The Post once tried to demote Harrington, (who is a very good writer in my opinion) allegedly (according to Harrington) because he was too old to write about contemporary music. According to the City Paper, after six months of "searching" for a qualified replacement, then they allegedly tried to replace Harrington with another Post writer whose previous experience had been in the business section of the paper.

And finally, reader William Woodhouse scolds Blake in a Letter to the Arts Editor, for "being misled" about the importance of Toledo in El Greco's Spain as described in Gopnik's review of El Greco now drawing huge crowds to the Metropolitan Museum of Art in New York.

In his review Blake anchors much of El Greco's unusual success with his odd realism upon the fact that El Greco was working in the "in the safe isolation of a provincial Spanish town" and essentially the locals didn't know any better.
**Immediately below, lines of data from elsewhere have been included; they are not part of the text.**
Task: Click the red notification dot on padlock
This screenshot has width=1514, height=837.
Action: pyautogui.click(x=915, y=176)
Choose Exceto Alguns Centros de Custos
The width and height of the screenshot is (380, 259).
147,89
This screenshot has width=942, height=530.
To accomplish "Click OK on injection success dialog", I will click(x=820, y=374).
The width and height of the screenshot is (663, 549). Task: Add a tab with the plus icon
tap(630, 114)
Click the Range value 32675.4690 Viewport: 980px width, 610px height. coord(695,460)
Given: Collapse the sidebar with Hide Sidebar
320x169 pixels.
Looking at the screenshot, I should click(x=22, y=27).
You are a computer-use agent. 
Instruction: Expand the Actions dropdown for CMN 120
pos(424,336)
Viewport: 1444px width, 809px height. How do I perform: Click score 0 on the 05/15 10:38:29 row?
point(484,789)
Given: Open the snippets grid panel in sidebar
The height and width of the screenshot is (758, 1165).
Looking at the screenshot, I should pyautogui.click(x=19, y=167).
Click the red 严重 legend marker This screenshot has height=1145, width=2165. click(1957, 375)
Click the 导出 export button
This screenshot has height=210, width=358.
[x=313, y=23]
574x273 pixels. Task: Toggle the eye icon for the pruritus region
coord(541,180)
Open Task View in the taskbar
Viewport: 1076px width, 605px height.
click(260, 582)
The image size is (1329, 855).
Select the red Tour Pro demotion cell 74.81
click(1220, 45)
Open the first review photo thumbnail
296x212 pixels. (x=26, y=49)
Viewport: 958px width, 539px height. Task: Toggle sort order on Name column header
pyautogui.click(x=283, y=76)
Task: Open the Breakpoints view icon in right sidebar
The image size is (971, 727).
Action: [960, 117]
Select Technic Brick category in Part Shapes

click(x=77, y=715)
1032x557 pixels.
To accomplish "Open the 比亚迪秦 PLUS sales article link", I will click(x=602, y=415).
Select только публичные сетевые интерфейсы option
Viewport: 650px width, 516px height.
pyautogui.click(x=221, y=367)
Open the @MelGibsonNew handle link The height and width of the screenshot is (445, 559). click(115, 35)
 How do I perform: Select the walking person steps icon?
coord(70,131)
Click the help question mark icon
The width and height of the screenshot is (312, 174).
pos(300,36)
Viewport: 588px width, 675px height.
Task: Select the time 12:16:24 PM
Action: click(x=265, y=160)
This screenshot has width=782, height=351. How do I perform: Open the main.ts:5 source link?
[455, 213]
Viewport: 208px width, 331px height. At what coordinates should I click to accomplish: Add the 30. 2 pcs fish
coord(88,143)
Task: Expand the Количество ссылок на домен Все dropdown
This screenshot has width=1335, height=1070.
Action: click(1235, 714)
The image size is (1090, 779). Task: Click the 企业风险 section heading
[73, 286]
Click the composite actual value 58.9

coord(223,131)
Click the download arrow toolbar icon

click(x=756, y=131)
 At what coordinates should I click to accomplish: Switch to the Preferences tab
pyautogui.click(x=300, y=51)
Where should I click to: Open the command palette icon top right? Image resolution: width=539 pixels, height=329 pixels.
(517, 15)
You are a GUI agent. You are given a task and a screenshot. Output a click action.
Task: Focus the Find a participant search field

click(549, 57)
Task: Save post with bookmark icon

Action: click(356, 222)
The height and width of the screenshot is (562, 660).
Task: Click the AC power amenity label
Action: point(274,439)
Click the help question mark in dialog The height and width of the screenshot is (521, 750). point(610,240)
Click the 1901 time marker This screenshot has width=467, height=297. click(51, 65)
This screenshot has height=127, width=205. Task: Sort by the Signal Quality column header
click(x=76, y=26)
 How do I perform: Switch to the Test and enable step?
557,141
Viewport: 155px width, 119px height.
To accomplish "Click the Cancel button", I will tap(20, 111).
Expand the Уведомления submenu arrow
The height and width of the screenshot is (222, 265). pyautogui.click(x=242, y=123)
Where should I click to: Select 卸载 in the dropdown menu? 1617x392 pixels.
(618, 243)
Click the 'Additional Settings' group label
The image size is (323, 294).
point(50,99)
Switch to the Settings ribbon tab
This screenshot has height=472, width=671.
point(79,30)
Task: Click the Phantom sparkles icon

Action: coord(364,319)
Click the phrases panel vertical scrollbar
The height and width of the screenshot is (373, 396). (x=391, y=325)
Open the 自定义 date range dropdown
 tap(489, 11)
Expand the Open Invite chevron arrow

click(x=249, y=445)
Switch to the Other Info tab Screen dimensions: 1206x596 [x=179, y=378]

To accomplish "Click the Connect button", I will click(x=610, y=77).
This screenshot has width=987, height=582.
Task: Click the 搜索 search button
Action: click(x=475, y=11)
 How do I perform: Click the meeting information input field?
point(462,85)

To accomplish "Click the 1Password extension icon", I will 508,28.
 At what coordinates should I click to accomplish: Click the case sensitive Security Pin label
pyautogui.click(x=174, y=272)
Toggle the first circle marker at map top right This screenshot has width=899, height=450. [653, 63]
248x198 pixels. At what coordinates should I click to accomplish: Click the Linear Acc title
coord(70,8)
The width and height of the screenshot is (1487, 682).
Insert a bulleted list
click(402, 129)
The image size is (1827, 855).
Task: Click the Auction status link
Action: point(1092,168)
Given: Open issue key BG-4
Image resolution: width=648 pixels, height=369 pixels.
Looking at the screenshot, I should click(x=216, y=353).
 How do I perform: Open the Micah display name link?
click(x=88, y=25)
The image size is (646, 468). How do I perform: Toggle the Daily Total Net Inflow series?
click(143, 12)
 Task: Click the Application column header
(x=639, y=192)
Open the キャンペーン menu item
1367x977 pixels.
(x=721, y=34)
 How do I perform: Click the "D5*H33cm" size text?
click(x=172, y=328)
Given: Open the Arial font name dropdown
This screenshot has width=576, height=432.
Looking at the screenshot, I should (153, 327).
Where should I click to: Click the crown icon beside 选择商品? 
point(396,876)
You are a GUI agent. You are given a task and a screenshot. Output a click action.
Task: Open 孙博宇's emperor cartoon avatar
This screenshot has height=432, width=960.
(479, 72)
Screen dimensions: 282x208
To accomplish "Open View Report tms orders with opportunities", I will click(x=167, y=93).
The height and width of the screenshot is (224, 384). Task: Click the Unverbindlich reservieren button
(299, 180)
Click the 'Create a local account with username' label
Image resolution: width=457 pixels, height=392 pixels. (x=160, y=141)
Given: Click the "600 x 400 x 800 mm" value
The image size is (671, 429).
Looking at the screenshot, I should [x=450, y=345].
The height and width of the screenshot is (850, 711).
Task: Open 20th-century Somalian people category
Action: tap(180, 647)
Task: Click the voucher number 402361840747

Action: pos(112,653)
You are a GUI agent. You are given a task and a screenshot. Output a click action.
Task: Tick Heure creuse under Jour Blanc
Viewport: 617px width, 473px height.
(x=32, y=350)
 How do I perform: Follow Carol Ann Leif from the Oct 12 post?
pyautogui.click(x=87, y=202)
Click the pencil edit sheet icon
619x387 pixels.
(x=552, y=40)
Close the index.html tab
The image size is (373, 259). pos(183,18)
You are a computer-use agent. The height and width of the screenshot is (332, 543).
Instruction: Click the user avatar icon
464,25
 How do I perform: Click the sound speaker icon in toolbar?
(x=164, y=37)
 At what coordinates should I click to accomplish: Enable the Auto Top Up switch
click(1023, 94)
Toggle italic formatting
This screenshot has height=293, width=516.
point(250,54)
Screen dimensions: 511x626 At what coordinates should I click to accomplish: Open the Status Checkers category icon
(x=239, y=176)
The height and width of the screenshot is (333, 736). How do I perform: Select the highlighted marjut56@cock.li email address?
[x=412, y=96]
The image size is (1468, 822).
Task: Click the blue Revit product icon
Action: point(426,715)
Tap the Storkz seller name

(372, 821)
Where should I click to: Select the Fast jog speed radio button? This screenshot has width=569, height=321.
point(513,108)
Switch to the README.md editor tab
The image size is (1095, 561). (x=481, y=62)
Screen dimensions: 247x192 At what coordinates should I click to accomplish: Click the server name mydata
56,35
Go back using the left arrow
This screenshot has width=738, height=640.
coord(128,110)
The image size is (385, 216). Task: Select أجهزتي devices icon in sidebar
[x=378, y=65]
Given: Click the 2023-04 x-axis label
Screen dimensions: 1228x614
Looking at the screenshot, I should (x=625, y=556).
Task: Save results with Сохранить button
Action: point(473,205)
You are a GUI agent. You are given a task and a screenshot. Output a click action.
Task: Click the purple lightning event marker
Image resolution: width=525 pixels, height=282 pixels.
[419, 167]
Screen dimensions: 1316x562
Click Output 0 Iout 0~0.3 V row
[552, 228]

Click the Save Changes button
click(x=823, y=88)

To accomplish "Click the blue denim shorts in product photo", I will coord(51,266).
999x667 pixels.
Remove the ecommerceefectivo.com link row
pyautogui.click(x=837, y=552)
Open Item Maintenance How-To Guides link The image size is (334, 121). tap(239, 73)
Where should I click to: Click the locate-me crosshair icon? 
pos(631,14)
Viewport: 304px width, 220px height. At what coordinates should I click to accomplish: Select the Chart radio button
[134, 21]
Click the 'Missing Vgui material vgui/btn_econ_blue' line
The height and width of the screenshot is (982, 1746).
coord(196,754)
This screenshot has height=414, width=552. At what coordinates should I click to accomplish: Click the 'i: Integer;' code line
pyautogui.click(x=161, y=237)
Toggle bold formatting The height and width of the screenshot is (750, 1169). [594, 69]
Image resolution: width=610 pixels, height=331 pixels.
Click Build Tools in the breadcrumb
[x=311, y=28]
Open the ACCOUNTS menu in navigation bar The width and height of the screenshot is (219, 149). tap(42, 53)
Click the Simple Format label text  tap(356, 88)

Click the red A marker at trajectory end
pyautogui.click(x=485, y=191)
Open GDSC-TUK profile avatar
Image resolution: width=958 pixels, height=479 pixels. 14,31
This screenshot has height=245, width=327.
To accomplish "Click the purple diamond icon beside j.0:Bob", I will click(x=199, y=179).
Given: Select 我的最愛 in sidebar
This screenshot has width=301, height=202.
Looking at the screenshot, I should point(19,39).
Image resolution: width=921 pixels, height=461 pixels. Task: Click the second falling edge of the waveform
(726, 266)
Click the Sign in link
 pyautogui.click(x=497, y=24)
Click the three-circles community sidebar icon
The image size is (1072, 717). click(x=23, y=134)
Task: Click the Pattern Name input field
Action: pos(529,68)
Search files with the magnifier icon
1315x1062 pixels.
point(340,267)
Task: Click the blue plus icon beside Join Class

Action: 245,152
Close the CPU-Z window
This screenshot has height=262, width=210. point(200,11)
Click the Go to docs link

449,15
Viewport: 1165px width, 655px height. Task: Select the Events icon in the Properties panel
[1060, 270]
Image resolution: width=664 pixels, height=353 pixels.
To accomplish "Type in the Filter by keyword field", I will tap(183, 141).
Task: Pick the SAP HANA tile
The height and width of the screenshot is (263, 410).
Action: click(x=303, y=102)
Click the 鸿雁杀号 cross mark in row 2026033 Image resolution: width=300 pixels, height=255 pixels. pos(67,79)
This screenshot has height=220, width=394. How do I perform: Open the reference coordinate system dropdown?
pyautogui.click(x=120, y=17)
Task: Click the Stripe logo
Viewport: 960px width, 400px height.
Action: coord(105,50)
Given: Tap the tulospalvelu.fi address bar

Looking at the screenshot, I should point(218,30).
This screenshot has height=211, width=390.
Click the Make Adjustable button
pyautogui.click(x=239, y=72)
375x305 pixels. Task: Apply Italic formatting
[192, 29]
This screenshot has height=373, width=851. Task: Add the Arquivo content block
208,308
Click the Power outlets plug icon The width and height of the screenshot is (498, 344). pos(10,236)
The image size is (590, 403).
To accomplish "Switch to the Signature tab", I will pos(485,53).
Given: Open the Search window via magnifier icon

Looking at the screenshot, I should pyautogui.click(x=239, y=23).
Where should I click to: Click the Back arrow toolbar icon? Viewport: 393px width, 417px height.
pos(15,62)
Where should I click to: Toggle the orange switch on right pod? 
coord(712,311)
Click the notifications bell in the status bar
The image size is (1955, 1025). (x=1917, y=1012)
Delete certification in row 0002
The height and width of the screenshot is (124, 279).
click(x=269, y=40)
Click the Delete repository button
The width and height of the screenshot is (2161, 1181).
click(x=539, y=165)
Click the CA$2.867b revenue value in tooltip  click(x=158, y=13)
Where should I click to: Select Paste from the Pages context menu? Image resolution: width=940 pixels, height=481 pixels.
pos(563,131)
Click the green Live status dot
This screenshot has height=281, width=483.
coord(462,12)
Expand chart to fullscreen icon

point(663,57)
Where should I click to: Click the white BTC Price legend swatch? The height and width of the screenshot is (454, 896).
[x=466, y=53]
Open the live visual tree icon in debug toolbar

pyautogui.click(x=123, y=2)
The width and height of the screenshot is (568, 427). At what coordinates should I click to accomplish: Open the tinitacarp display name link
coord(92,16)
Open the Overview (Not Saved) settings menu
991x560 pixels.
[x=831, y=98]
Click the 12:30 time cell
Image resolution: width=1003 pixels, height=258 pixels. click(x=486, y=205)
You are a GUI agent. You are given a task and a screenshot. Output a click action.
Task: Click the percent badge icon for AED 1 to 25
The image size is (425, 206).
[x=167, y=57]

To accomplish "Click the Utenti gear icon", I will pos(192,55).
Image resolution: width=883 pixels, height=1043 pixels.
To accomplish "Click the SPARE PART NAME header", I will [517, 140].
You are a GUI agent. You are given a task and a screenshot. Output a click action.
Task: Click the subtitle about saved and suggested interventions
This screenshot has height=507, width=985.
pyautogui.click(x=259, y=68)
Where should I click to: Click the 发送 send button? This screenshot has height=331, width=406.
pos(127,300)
But William Woodhouse corrects Gopnik's perception of Toledo by pointing out that "it is a mistake, however, to characterize the ambiance of 16th-century Toledo as "the safe isolation of a provincial Spanish town" vs. the court of Philip II in Madrid."

It sort of puts a big hole in the review's central theory.

No slack in these leagues.

In Blake's defense, most people in the US and Britain get a very one-sided, British-centric view of European history and events. When I lived in Spain in the early 80's, it was very interesting to read the Spanish version of the wars with England, and Spain's place in European history. I even recall reading that more people were put to the torch, quartered and hung in England during Elizabeth's reign, than in the entire 500-year run of the Inquisition.Philip book

It could be a case of the Spanish trying to demonize their (then) arch enemies, much like the English have tried to demonize Philip II, who's usually presented in history as the "bad guy" of Europe.

A while back I read Henry Kamen's Philip of Spain and it certainly became an engrossing educational adventure for me, and I highly recommend it.

Saturday, November 08, 2003

Last night Kate and I went gallery hopping to the Dupont Circle galleries first Friday extended hours.

Found out that Troyer Gallery now shares its space with a new gallery, Irvine Contemporary Art, which was having its grand opening last night. Troyer Gallery is now in the small room in the rear and according to them, the gallery has "modified its space and direction," with an "increased focus on fine art ceramics."

The new gallery sharing Troyer's space is focused on what they describe as "contemporary art with an international view" and so far represent the work of six artists, while also exhibiting and keeping an inventory of work by twenty other well-known artists.

Red Ball by Michael Gross Kathleen Ewing, which is easily Washington's top photography gallery, has recently renovated its spaces and doubled in size. Ewing is expanding the gallery's focus past photography and they now have on display the paintings of Bethesda artist Michael Gross, who they now represent.

The current show is the artist's first solo show and it has done exceedingly well, as there were quite a few red dots on his paintings.


Friday, November 07, 2003

The December issue of Art News magazine will have a city focus on Washington, DC.